Doug Aitken built a mirrored house in a semi-gated, under-construction development called Desert Palisades in North Palm Springs. Titled Mirage, it reflects the landscape around it, and thus it disappears into that landscape. While stunning at times, it’s hardly unique. Phillip K. Smith, who for “Desert X” installed a circle of mirrored rods in an empty lot in Rancho Mirage, built mirrored houses in far-more-rural Joshua Tree in 2013. Glenn Kaino’s Hollow Earth, installed in a specially built rudimentary shed in Indio, also relied on mirrors to create the illusion of a tunnel that went on forever. The brochure for “Desert X” cites tunnels between Egypt and the Gaza Strip rather than much-closer tunnels between Mexico and the U.S. that would make the piece more politically on point. In any case, condensation on the second day of the press preview ruined the illusion, so all we saw was a shallow, blue-lit hole in the ground. Future visitors will hopefully be able to see it in all its glory.

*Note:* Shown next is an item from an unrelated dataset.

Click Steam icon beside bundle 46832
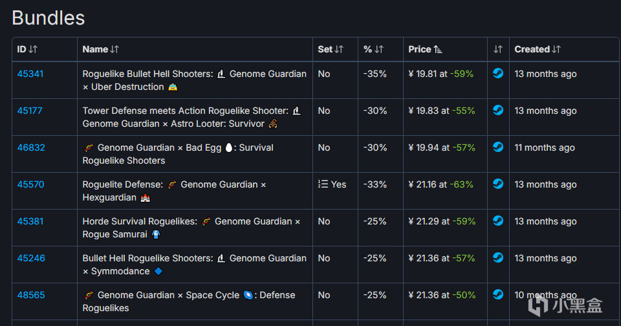Viewport: 621px width, 326px height. coord(498,147)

Especially given the potential of site-specificity and the rich legacy of what artists have done in the landscape before, it’s hard not to feel that “Desert X” underutilizes the terrain and its baggage. In 1962, when Jean Tinguely constructed sculptures out of trash and took them out to Jean Dry Lake in the desert in Nevada, he chose the site because it resembled a nuclear test site used in the 1950s. He and Niki de Saint Phalle built bombs in their hotel room, took them to the desert, wired the sculptures, and then blew them up for over an hour. The footage appears nonsensical and insane, on one hand, but also eerily familiar, the odd sculptures exploding dramatically against a landscape that seems vast and immune to destruction. We know now that it isn’t immune; nuclear testing left destruction in its wake.
For his contribution to “Desert X,” Richard Prince mined a different kind of destruction, taking over an abandoned compound in economically distressed Desert Hot Springs, about five miles north of Palm Springs. Prince left the detritus-filled interiors of a house and shed untouched. He plastered the outside with printouts of Instagram posts from a fictional family—an extension of what he has been doing in galleries that feels less pretentious in its unusual setting.
A photo of a nude girl with underarm hair had a caption reading “My sister 1968. In love with Bobby Seal,” and the words FFFFAMILY or FAFAFAFAMILY were spray-painted on the walls. More posts were held down with rocks or could otherwise be found blowing around or stapled to surfaces. White plaster sculptures of the artist himself stood around the grounds like lawn ornaments. People began taking them on the first day. Within a week, Prince’s installation had been so thoroughly pilfered that the organizers decided to close it to the public. They had suspected they would have to do so eventually, but not so soon. Another project by Norma Jeane, an Italian artist who took that name because he was born the night Marilyn Monroe died, suffered a similar fate: his “shy bot,” a robotic vehicle made to wander the desert alone, went missing, its data stream disabled.
The desert “is God without man,” reads the oft-used Balzac quote at the bottom of the “Desert X” website. Inhabitants of Desert Hot Springs and surrounding areas seem to disagree—and have made their presence known.